Available data:
☆ ☆ ☆ ☆ ☆

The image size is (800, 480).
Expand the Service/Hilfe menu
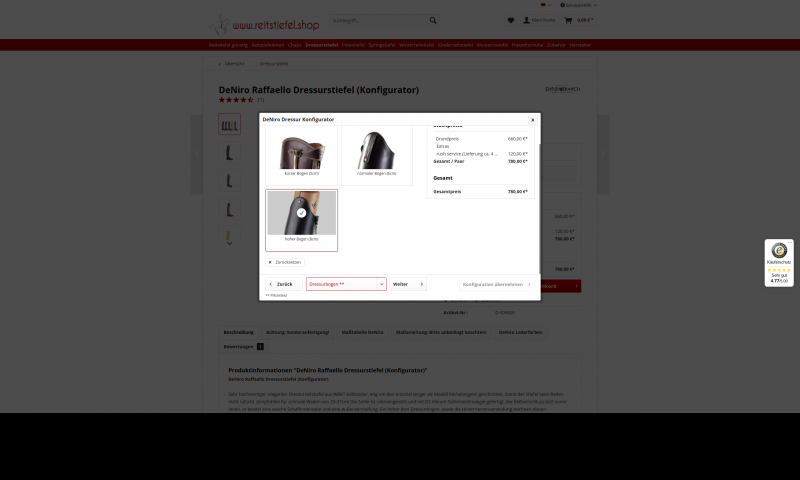tap(578, 5)
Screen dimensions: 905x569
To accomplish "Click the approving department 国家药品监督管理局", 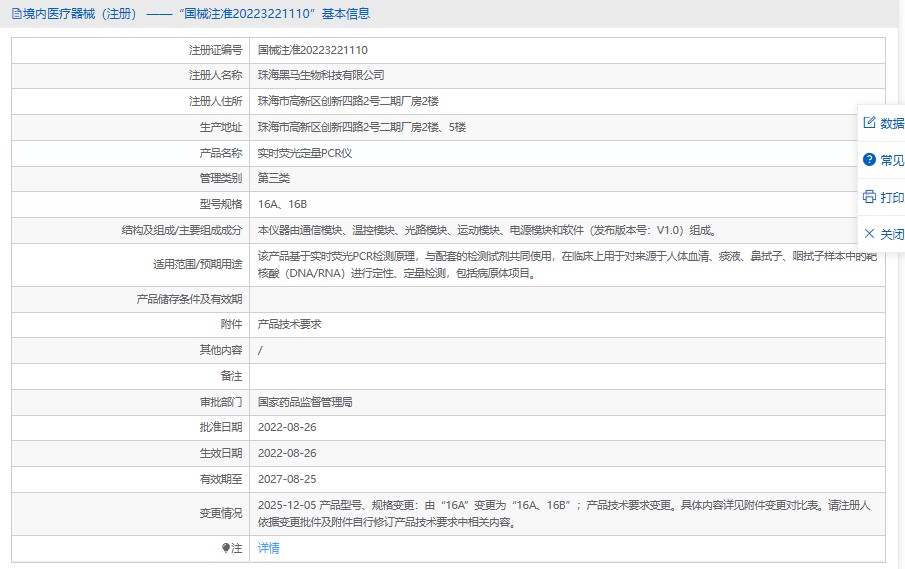I will point(305,403).
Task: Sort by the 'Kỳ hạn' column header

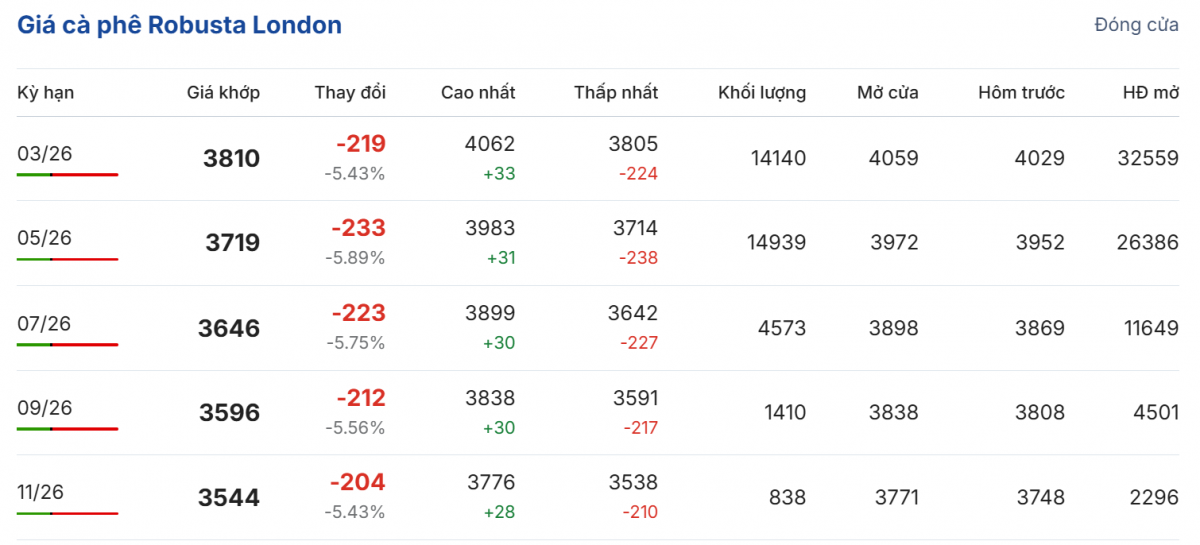Action: 46,93
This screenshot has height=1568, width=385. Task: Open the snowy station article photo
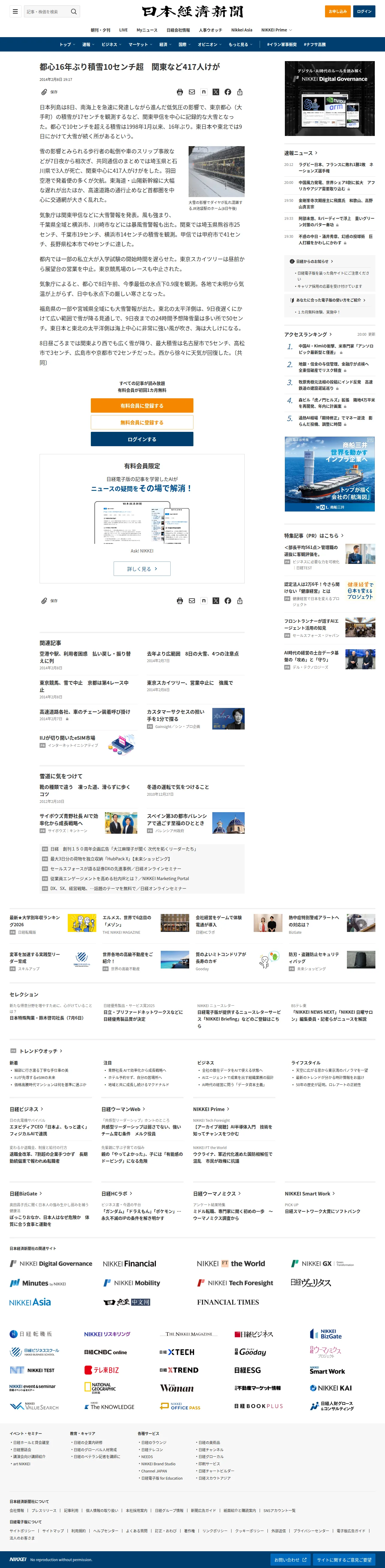(216, 172)
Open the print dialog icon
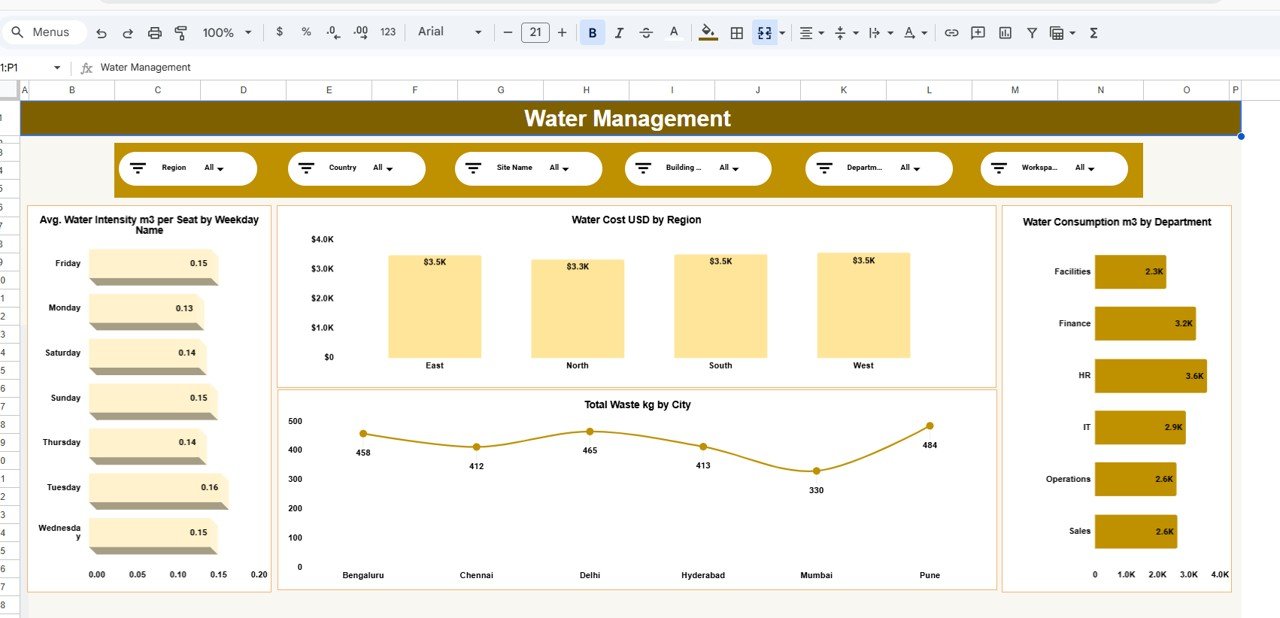This screenshot has height=618, width=1280. (154, 32)
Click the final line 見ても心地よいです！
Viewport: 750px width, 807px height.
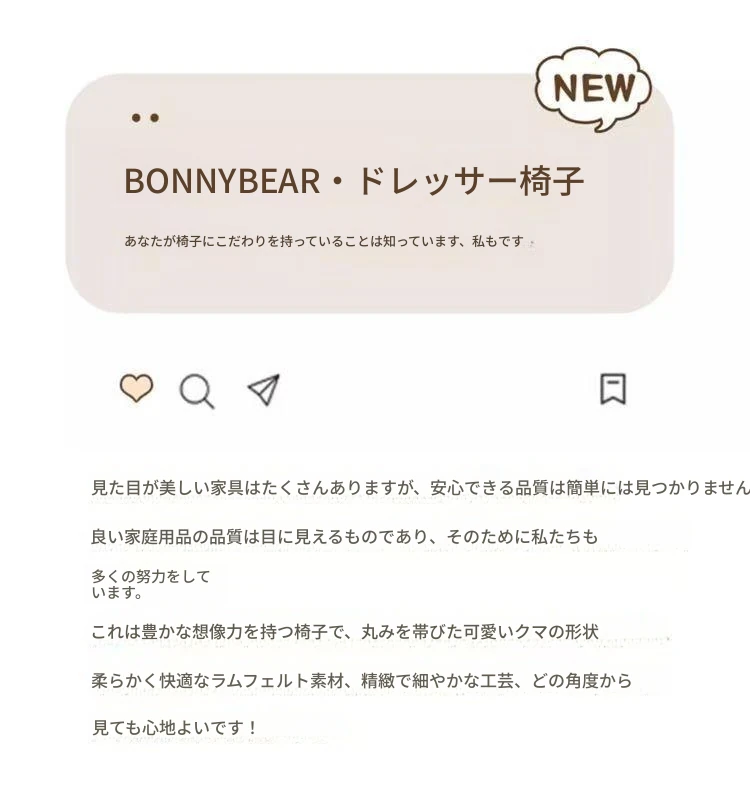click(175, 728)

☆ ☆ ☆ ☆ ☆

All lines from the one with "Task: Sort by the 'Kỳ hạn' column header" through the end of the records above must be reproduced exactly, both ends included, and the pictures must be left out.

Task: Sort by the 'Kỳ hạn' column header

Action: 46,93
This screenshot has height=1568, width=385. Task: Open the snowy station article photo
(216, 172)
Open the print dialog icon
This screenshot has height=618, width=1280. (154, 32)
Click the final line 見ても心地よいです！
Viewport: 750px width, 807px height.
click(175, 728)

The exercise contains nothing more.